• GOAL OF THE EXERCISE
Please return each line of the listing below that contains the word "column", treating uppercase and lowercase as different.

• EXCERPTED DATA

--- begin ---

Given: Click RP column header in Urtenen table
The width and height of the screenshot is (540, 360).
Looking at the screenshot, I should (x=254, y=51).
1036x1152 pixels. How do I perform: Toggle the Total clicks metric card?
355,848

--- end ---
--- begin ---

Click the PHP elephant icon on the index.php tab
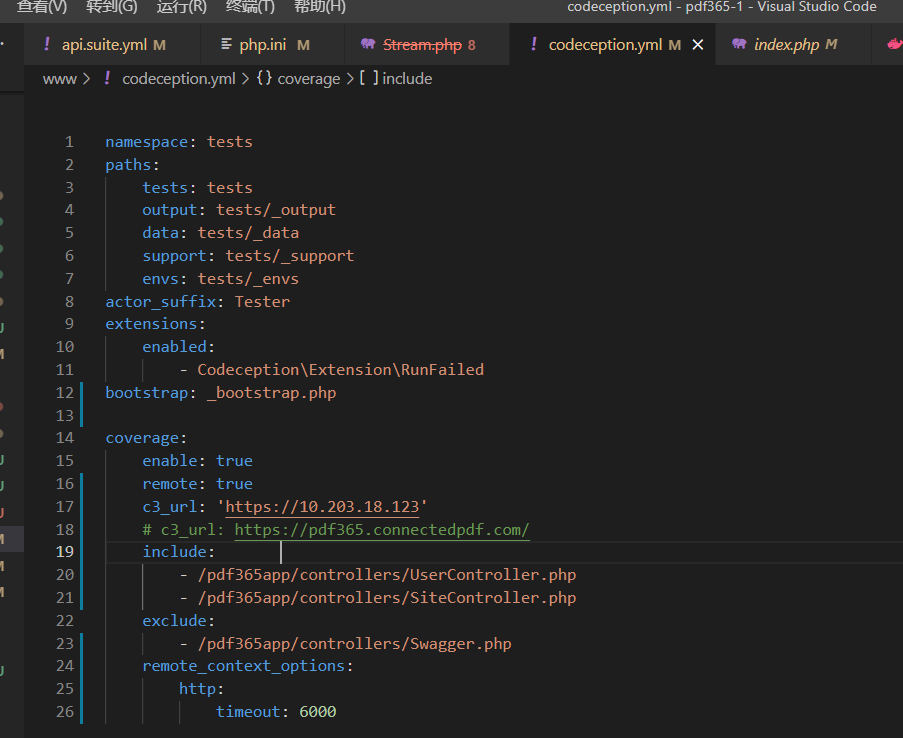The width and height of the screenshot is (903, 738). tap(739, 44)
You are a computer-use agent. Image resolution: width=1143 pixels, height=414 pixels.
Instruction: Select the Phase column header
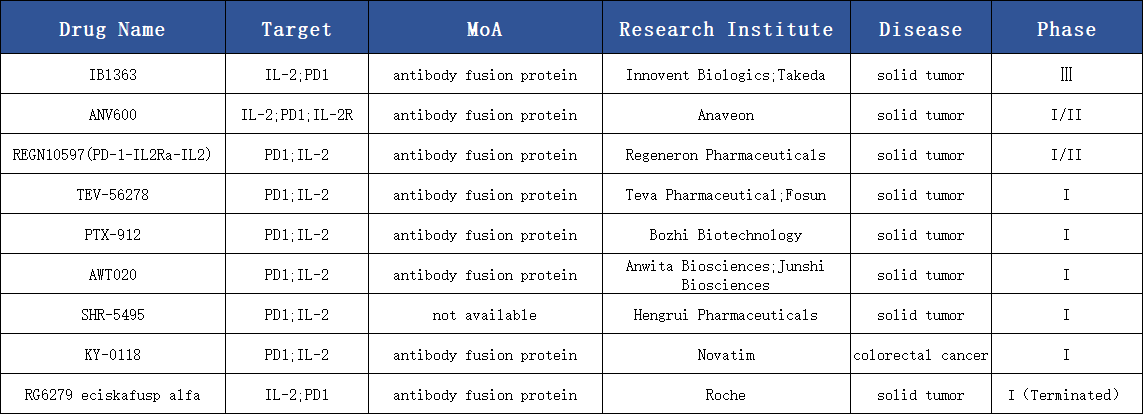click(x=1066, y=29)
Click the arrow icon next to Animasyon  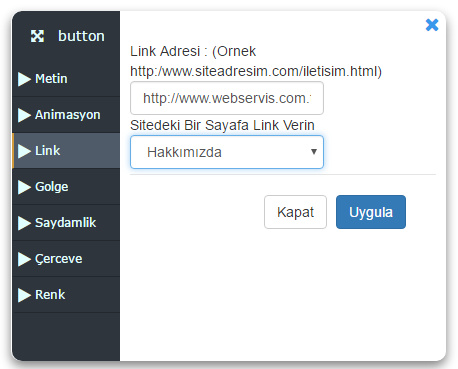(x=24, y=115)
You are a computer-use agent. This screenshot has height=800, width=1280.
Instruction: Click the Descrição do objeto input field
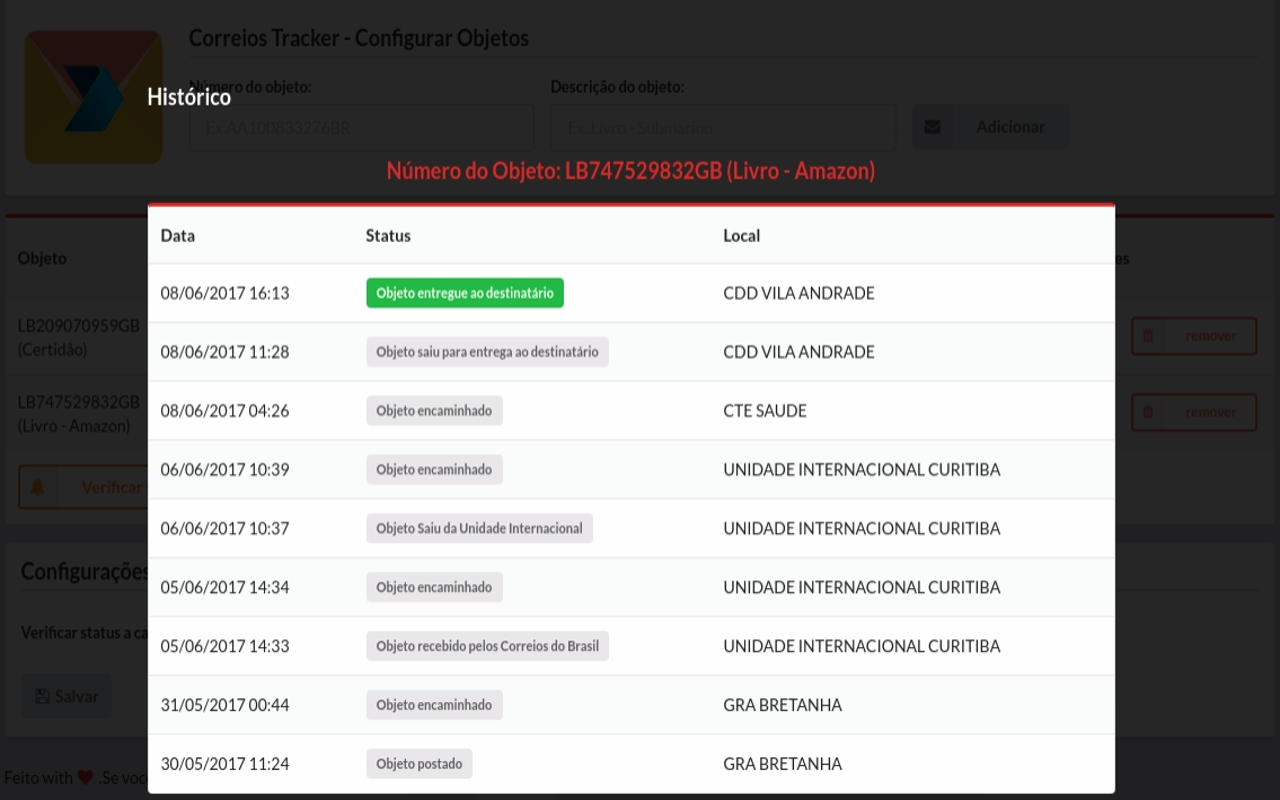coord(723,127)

--- end ---

• WRITTEN SOLUTION
Given: Click RP column header in Urtenen table
Instruction: Select the Phase column header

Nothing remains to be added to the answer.